Aktuell befindet sich Gesa noch im Tal der Tränen. Statt der erhofften triumphalen Rückkehr in ihre sportliche Heimat – die ihr Verein Silvesterlauf Trier für diesen Montag geplant hatte – versucht Gesa in Italien über die größte Enttäuschung ihrer Karriere hinwegzukommen, indem sie sich auf das Positive im Leben konzentriert. “Aktuell genieße ich nach 5000 gelaufenen Kilometern meiner EM-Vorbereitung eine Woche Urlaub in Italien, mit einem täglichen Lauf durch Weinfelder und Kiwi-Plantagen. Ich genieße die Sonne, das fantastische Essen, Prosecco und die Zeit zu zweit mit meinem Freund. Das macht mich glücklich, auch wenn ein Teil meines Herzens verletzt ist”, schreibt die zweimalige Europameisterin auf Instagram.
Folgende Einblicke in ihr Innenleben gewährte sie ihren 140.000 Followern: “Meine Teamkameraden so großartig performen zu sehen, macht mich stolz und die Atmosphäre im Stadion ist einfach atemberaubend. Und genau in diesen Momenten steigt in mir die Wehmut auf. Ich spreche hier nicht von Missgunst, ganz im Gegenteil. Ich weiß einfach aus Erfahrung, wie besonders eine Heim-EM ist und wie sehr es einen beflügelt, vor Familie, Freunden und Fans zu laufen. Dieses einzigartige Erlebnis hätte ich so gerne noch einmal erleben wollen. Es ist eine Chance, für die ich Monate lang gearbeitet und gekämpft habe und die für mich als Athletin auf diese Art und Weise nie wiederkommen wird. Diese Tatsache tut einfach verdammt weh – auch wenn ich weiß, dass die Entscheidung, nicht anzutreten, in Bezug auf meine Gesundheit richtig war.”
Im Münchner EM-Finale setzte sich Luiza Gega aus Albanien, die Zweitplatzierte der EM von 2016, vom Start weg an die Spitze. Lea Meyer hielt sich stets unter den ersten Verfolgerinnen auf. Drei Runden vor Schluss hatte sich Gega gemeinsam mit der Jahresschnellsten Elizabeth Bird ein wenig abgesetzt, doch Aimee Pratt (ebenfalls Großbritannien) und Lea Meyer setzten nach. Dann startete die Deutsche ihre Aufholjagd und schob sich bis auf Position zwei vor. Einzig Gega war bereits zu weit enteilt und gewann mit Meisterschaftsrekord (9:11,31) den Titel.
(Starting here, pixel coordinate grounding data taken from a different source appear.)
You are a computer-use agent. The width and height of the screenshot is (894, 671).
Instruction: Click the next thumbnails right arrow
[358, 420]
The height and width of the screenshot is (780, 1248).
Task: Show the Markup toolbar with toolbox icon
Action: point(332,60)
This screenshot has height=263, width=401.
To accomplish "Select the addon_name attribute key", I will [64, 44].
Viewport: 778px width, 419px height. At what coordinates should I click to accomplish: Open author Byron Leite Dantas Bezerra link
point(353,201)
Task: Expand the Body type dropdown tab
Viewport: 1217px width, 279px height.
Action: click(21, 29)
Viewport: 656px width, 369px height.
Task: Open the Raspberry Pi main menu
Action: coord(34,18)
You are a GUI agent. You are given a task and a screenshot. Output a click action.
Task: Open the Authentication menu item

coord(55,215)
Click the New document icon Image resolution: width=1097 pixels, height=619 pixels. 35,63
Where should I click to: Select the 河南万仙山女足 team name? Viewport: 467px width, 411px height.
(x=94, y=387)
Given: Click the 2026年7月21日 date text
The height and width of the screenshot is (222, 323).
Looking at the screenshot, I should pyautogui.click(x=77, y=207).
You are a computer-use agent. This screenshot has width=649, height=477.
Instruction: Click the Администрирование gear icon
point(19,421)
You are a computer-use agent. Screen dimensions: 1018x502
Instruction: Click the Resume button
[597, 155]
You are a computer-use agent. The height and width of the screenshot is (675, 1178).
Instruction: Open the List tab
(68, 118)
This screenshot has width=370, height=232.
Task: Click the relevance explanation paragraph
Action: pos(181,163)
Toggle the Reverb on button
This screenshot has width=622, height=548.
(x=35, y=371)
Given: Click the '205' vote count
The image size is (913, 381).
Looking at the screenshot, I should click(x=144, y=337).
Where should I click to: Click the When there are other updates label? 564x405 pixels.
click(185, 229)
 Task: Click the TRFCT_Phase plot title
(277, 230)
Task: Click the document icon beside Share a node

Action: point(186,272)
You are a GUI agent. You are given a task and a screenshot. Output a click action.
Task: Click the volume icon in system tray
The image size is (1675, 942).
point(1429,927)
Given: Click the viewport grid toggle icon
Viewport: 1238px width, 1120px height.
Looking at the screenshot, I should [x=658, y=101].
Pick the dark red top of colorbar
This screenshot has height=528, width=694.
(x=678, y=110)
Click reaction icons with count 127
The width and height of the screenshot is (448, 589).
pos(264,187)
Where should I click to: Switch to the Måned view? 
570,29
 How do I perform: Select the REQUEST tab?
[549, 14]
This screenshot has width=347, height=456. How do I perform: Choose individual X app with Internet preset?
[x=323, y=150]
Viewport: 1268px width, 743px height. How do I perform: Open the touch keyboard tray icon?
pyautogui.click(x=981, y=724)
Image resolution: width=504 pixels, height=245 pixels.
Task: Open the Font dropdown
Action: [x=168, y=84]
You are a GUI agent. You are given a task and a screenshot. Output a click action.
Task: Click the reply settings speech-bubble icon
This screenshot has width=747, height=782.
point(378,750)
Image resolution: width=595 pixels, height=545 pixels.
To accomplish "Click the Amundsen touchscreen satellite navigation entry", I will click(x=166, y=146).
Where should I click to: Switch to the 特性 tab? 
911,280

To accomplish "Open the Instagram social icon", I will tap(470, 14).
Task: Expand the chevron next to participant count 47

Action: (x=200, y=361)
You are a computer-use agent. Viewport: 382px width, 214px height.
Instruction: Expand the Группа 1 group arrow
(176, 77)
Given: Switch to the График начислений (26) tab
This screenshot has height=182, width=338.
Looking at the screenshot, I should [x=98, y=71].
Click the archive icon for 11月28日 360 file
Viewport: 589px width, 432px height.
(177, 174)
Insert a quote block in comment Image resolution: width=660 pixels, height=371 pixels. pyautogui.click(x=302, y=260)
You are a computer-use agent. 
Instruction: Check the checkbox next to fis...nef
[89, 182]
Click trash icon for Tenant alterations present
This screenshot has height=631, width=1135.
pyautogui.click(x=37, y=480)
In 9:15,35 Minuten – zehn Sekunden schneller als ihr bisheriger Hausrekord – rannte Lea Meyer zu Silber, für Bird (9:23,18) gab es Bronze. Die zweite deutsche Finalistin, Elena Burkard (LG farbtex Nordschwarzwald), 2018 in Berlin noch Sechste, lief mit Saisonbestleistung (9:39,63) in ihrem zweiten EM-Finale auf Platz zwölf.